ENTRIES PROVIDED: Begin
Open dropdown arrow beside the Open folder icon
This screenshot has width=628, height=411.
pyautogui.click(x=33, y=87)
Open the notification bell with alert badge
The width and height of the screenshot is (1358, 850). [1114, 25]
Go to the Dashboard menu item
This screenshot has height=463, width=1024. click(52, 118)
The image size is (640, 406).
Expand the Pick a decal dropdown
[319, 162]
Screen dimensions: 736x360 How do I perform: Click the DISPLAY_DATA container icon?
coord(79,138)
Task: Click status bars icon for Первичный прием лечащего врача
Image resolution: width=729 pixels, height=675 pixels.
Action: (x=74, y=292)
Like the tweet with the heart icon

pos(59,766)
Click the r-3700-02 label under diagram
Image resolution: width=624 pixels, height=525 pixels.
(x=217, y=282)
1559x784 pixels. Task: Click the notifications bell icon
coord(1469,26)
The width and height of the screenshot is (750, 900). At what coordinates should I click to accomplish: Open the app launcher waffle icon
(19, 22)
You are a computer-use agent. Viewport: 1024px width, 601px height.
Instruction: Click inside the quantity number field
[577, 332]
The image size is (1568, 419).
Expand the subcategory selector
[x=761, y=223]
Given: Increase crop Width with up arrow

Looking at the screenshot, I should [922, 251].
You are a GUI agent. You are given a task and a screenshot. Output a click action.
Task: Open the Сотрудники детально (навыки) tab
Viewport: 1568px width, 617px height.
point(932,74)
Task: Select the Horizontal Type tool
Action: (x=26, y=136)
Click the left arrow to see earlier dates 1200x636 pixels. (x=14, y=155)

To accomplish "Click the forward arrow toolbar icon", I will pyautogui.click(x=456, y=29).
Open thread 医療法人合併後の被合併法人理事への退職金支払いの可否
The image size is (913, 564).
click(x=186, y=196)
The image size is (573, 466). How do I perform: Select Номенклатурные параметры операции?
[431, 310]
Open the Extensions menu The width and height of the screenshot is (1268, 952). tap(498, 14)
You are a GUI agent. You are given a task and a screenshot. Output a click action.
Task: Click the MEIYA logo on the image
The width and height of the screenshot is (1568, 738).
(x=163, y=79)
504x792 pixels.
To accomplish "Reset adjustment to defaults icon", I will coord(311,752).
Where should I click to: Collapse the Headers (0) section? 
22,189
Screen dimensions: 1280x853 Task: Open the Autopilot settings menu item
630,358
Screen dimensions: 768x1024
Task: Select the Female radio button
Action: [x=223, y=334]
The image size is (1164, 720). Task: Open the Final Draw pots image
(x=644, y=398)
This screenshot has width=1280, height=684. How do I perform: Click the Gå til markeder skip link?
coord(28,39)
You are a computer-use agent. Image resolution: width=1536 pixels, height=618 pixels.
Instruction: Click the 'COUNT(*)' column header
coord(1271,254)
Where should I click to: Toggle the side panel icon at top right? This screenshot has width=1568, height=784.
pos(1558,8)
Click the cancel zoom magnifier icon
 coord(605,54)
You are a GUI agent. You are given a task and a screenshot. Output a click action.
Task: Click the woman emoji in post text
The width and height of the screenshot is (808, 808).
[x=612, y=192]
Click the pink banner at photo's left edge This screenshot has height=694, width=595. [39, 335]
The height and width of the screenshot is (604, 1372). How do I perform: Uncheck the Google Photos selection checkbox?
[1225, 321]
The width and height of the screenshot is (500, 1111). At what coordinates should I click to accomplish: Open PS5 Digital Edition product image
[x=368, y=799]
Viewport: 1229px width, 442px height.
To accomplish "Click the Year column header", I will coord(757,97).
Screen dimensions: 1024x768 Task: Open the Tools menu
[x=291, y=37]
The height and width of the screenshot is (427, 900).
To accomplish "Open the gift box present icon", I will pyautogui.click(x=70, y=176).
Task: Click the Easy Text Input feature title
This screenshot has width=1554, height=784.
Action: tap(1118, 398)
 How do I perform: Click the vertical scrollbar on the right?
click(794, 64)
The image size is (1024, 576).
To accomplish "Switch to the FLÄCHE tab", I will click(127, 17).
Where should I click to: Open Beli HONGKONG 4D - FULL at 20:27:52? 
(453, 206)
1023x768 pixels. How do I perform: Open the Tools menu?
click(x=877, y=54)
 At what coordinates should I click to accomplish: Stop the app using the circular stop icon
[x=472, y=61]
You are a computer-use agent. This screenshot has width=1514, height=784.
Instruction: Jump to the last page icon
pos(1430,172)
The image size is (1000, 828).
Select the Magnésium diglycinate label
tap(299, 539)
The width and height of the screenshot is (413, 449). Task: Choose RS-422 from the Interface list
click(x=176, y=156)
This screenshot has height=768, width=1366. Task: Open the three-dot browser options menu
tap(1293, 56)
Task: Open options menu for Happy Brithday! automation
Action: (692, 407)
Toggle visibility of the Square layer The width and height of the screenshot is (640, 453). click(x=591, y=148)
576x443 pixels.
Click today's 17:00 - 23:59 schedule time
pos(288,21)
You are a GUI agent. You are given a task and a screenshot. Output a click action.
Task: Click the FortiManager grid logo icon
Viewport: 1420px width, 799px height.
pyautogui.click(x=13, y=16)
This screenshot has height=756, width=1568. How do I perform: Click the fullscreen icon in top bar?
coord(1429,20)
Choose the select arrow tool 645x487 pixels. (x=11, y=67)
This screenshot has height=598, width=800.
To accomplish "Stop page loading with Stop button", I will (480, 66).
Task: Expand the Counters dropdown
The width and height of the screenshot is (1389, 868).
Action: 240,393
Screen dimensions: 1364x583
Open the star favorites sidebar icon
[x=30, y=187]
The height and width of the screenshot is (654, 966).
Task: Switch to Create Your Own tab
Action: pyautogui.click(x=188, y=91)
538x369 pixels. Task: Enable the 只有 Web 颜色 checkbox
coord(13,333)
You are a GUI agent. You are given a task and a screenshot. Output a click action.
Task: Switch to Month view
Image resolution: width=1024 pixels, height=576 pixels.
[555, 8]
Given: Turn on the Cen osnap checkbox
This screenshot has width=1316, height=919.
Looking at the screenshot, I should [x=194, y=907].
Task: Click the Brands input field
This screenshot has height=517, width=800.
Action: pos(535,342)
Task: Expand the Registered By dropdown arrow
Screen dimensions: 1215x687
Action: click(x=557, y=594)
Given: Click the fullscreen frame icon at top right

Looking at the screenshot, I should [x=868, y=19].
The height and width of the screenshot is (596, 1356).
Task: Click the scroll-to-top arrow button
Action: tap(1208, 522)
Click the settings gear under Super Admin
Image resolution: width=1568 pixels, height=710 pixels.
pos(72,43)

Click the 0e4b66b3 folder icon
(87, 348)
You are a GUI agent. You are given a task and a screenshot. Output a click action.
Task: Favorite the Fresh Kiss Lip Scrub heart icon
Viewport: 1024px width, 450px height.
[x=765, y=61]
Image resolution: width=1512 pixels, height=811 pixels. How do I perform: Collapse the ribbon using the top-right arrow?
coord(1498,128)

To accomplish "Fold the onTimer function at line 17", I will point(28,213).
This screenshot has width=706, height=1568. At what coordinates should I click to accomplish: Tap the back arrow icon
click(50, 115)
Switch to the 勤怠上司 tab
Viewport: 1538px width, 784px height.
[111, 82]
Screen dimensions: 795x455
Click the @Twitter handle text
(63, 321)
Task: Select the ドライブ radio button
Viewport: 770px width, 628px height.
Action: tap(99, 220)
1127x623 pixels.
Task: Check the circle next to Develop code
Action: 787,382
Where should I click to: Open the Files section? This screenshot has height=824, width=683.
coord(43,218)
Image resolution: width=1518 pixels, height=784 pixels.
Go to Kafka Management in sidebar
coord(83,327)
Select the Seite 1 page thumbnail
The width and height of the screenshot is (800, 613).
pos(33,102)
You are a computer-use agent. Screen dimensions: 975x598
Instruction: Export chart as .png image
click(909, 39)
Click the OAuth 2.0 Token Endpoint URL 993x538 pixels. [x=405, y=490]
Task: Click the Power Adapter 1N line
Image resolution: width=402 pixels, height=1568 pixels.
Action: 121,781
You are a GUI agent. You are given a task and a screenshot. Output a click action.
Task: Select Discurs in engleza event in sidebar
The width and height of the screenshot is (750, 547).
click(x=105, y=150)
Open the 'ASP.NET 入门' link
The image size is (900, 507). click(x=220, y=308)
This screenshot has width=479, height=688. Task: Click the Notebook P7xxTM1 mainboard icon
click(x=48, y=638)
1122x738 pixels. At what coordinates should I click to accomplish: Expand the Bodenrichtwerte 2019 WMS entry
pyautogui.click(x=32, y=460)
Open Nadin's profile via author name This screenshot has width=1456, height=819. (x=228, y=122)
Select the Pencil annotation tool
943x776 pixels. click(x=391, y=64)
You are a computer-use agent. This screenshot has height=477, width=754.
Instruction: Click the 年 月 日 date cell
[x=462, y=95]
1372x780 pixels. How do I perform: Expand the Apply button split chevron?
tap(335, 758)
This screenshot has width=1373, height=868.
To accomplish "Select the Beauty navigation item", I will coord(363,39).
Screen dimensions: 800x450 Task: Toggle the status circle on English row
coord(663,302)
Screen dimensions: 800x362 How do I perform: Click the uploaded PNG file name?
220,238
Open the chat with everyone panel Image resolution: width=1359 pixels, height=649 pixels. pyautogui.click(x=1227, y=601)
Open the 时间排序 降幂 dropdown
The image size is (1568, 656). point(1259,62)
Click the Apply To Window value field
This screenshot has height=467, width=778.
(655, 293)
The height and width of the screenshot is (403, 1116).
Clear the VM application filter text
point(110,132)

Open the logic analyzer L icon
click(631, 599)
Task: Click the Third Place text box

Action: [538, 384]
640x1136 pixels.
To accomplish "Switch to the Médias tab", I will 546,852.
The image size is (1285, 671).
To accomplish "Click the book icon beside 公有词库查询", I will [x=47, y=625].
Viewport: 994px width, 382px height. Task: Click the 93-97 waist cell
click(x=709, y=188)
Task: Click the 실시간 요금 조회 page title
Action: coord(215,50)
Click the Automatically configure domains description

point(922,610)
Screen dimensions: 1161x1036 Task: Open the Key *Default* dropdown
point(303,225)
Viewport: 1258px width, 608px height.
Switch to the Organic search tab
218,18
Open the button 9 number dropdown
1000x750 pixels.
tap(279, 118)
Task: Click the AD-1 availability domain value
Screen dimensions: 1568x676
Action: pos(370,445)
ENTRIES PROVIDED: End
YOUR GOAL => Output, from the data above, the lines from the line with "Select the Pencil annotation tool" to the line with "Open the chat" exactly as they stand, both ends included and nothing else.

OUTPUT =>
Select the Pencil annotation tool
943x776 pixels. click(x=391, y=64)
You are a computer-use agent. This screenshot has height=477, width=754.
Instruction: Click the 年 月 日 date cell
[x=462, y=95]
1372x780 pixels. How do I perform: Expand the Apply button split chevron?
tap(335, 758)
This screenshot has width=1373, height=868.
To accomplish "Select the Beauty navigation item", I will coord(363,39).
Screen dimensions: 800x450 Task: Toggle the status circle on English row
coord(663,302)
Screen dimensions: 800x362 How do I perform: Click the uploaded PNG file name?
220,238
Open the chat with everyone panel Image resolution: width=1359 pixels, height=649 pixels. pyautogui.click(x=1227, y=601)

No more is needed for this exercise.